現実世界はなぜこれほど複雑なのか - 南部陽一郎さんが死去

日誌

 素粒子理論の世界的権威で、「自発的対称性の破れ」の発見で2008年にノーベル物理学賞を受賞した米シカゴ大名誉教授の南部陽一郎(なんぶ・よういちろう)さんが7月5日、急性心筋梗塞(こうそく)のため死去した。94歳だった。葬儀は近親者で営んだ。お別れの会などの開催は未定。

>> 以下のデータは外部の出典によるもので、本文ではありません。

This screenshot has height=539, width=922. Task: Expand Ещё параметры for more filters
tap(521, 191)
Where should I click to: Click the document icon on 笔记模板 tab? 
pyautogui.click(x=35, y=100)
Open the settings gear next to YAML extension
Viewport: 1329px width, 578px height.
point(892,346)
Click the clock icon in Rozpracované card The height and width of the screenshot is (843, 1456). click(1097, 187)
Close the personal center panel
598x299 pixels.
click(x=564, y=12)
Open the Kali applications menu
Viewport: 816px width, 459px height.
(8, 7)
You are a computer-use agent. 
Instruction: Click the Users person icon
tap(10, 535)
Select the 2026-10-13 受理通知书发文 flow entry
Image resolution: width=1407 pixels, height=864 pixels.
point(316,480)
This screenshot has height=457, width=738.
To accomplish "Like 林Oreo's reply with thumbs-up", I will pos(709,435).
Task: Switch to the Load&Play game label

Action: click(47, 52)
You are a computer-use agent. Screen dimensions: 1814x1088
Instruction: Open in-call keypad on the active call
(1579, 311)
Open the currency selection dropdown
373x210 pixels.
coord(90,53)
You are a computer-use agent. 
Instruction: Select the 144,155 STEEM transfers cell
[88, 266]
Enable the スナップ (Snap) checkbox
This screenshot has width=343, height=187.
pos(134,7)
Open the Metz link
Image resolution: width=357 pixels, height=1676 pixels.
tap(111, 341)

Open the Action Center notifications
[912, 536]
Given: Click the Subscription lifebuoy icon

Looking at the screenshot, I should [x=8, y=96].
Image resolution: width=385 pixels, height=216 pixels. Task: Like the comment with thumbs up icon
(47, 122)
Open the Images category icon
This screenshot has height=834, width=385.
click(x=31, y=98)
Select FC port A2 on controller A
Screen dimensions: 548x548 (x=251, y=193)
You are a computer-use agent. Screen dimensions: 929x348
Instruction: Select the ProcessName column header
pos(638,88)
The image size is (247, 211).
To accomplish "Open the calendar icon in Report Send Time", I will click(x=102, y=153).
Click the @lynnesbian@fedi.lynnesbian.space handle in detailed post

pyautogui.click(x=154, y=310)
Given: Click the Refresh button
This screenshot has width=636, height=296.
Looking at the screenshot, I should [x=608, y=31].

1921年、東京生まれ。42年に東京帝国大(現東京大)理学部物理学科を卒業。52年、朝永振一郎氏(故人、65年ノーベル物理学賞)の推薦で米プリンストン高等研究所に留学した。58年にシカゴ大教授、70年に米国籍を取得した。91年からシカゴ大名誉教授。2011年に大阪大特別栄誉教授となった。(毎日新聞webより)

 

管理人は大学では素粒子理論を専攻しており、「強い相互作用」分野の論文で何度もY.Nambuの名前を目にして、まさに雲の上のひとでした。なぜ南部先生がノーベル賞を受賞していないのか不思議でした。2008年になりやっとノーベル物理学賞を受賞されて、ああ間に合ってよかったというのが正直な感想でした。南部先生ならノーベル賞を取らなくても、「自発的対称性の破れ」「量子色力学」「ひも理論」等々の業績に対する評価は変わらなかったと思います。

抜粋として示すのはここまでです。